Spot each line in the data below containing "agent" and copy it.

> **Material provided**:
BEGIN

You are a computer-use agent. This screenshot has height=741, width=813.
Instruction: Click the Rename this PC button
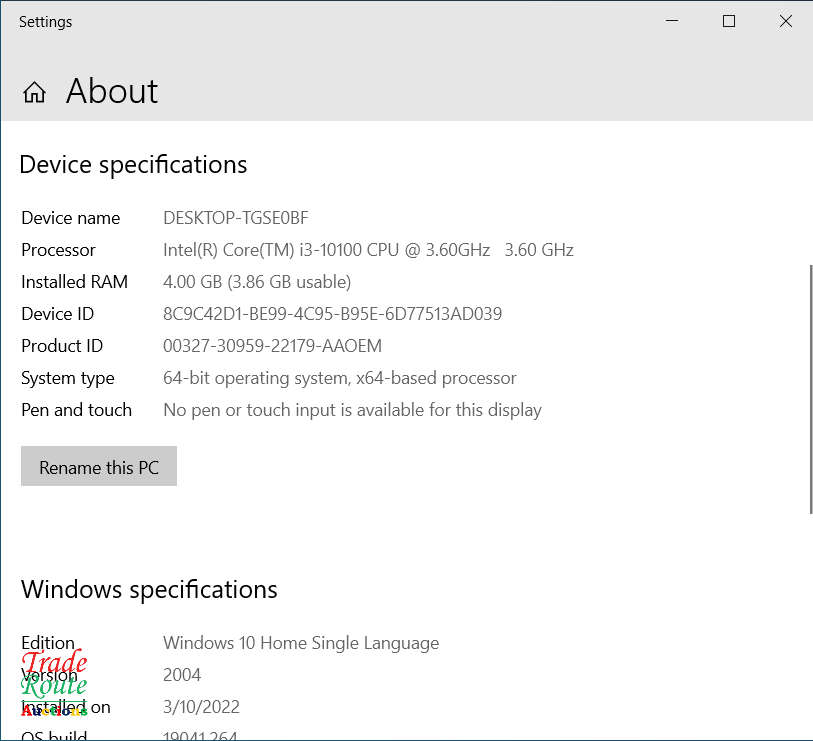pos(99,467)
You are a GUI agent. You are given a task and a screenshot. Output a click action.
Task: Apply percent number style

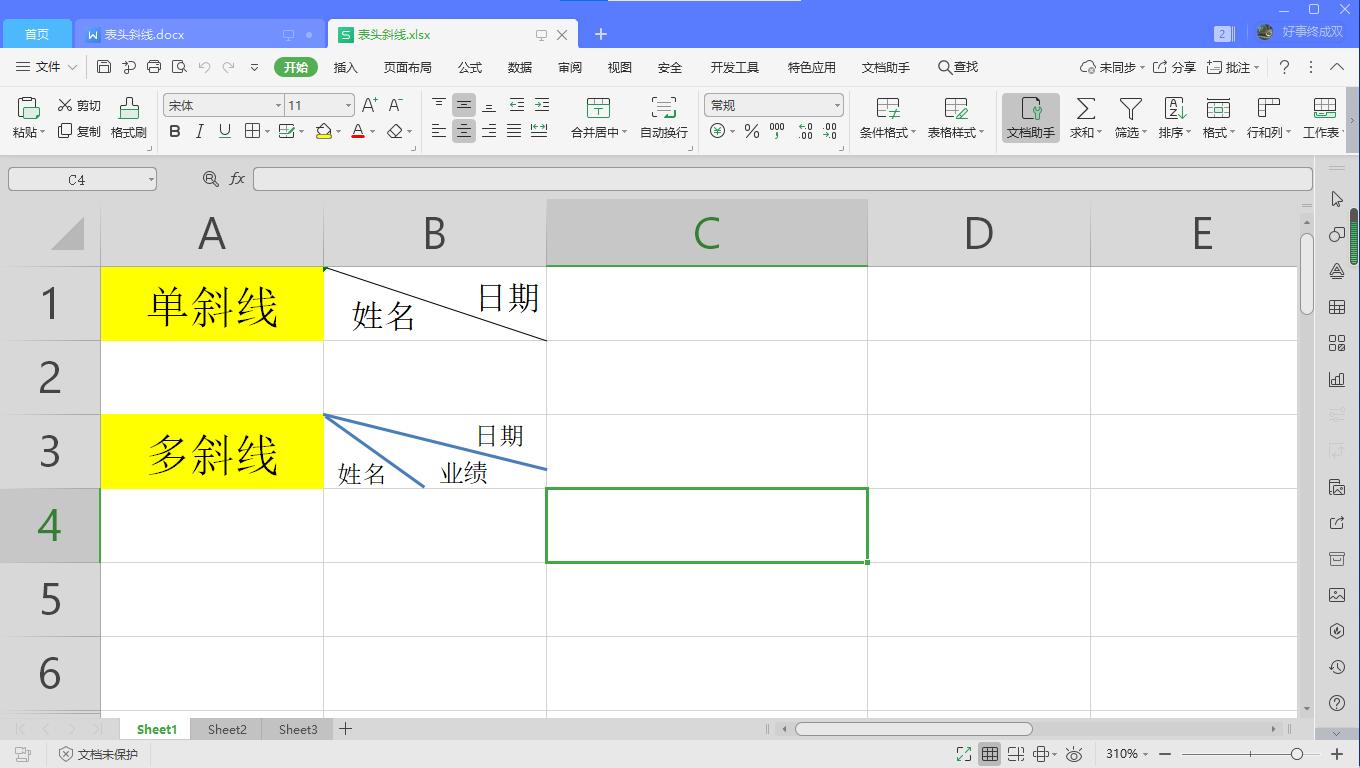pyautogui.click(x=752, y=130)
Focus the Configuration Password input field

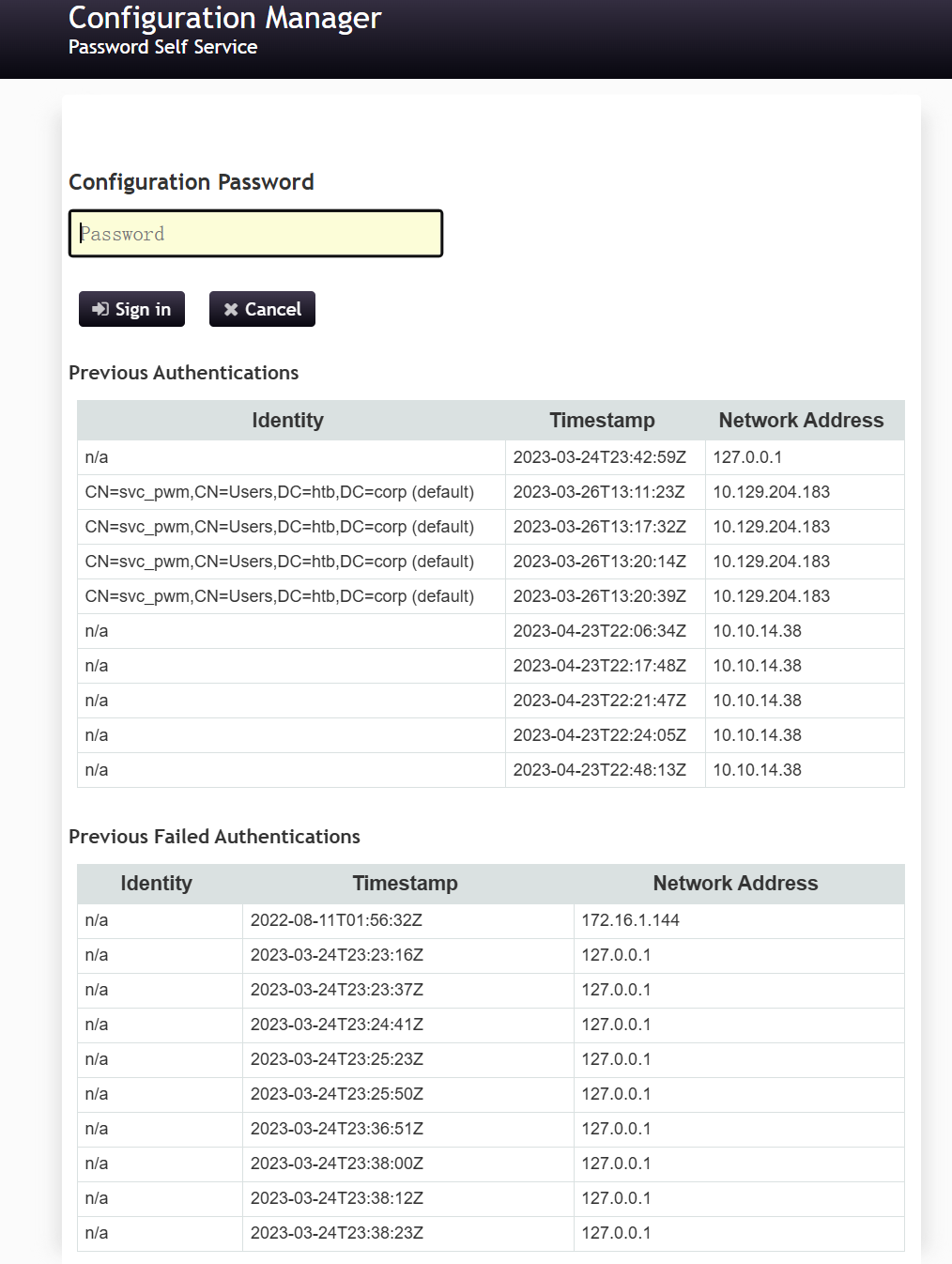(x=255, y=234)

END
BEGIN

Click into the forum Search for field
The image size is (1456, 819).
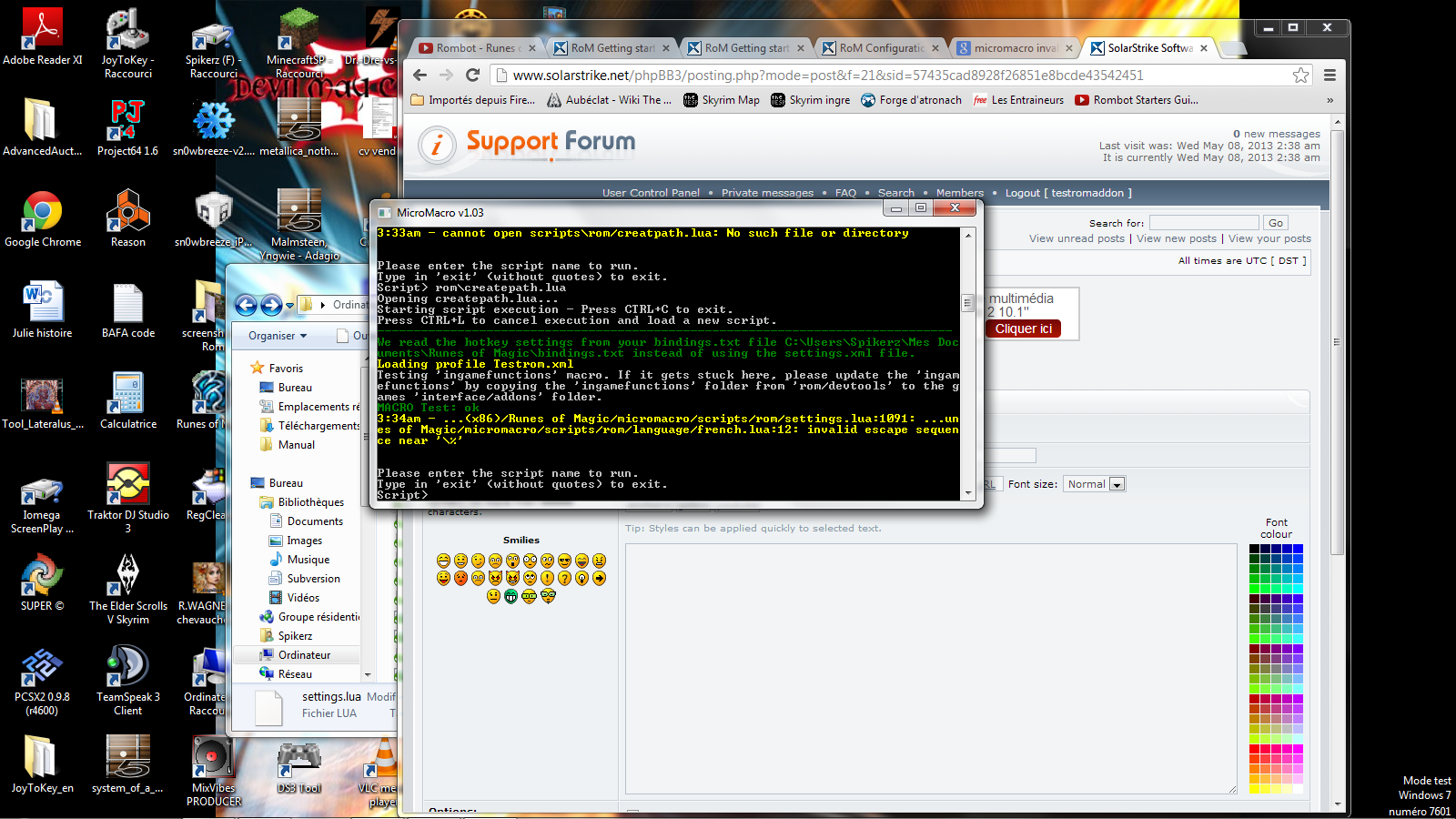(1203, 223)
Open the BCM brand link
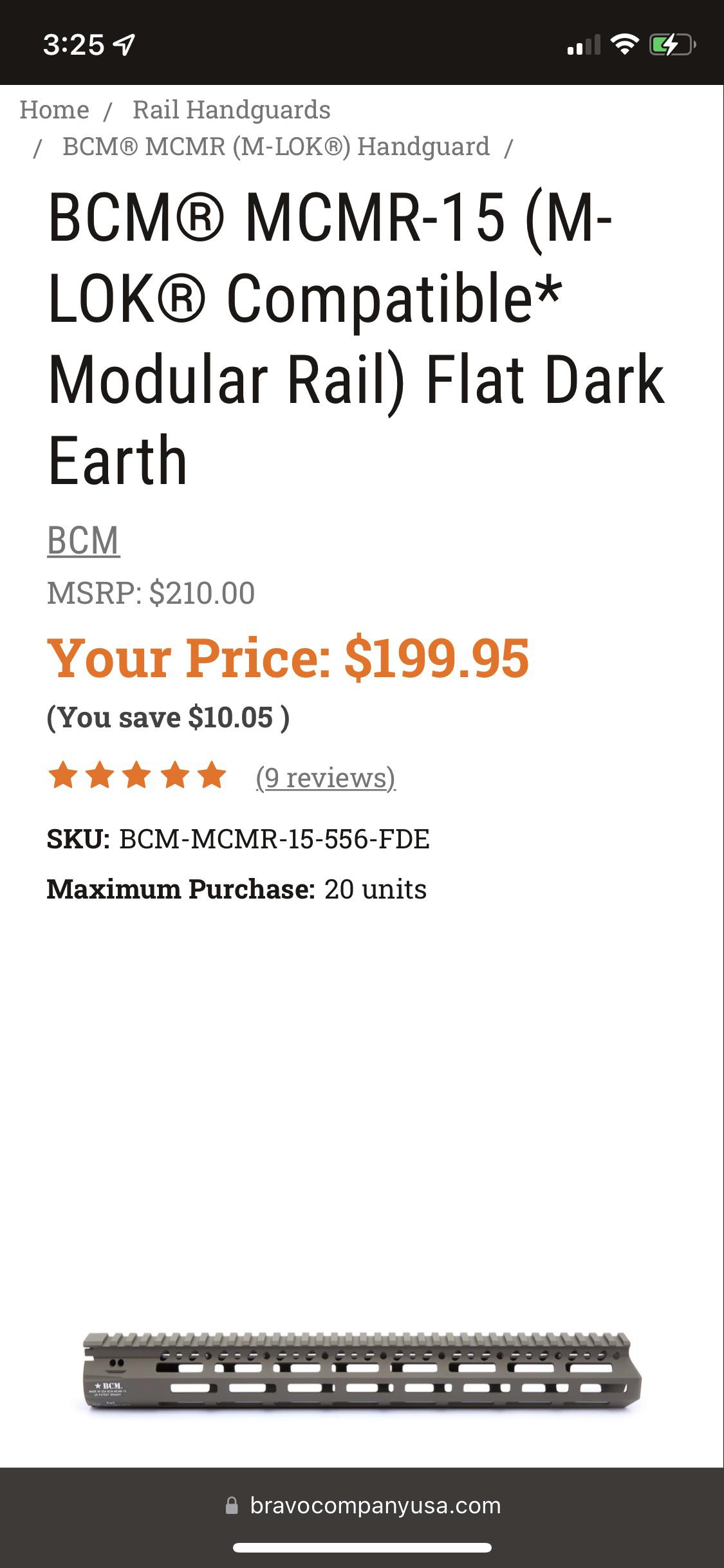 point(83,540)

END
BEGIN

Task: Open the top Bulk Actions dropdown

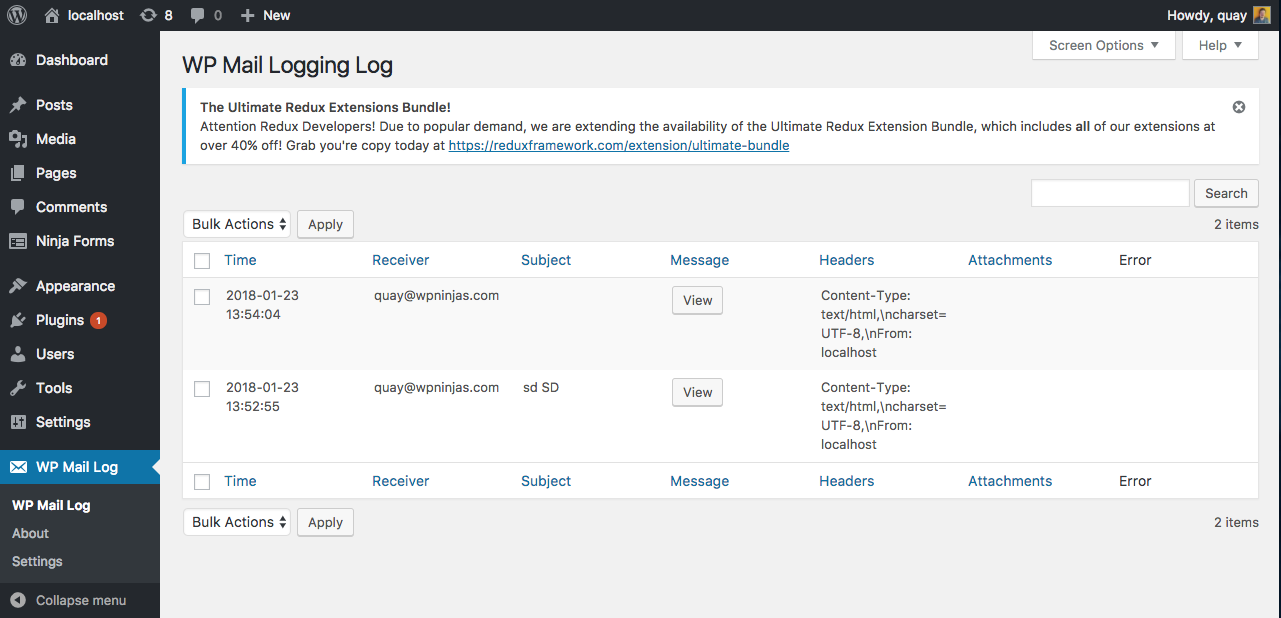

END

> **Expected answer**:
You are a computer-use agent. This screenshot has height=741, width=813.
You are a GUI agent. You are given a task and a screenshot. Output a click action.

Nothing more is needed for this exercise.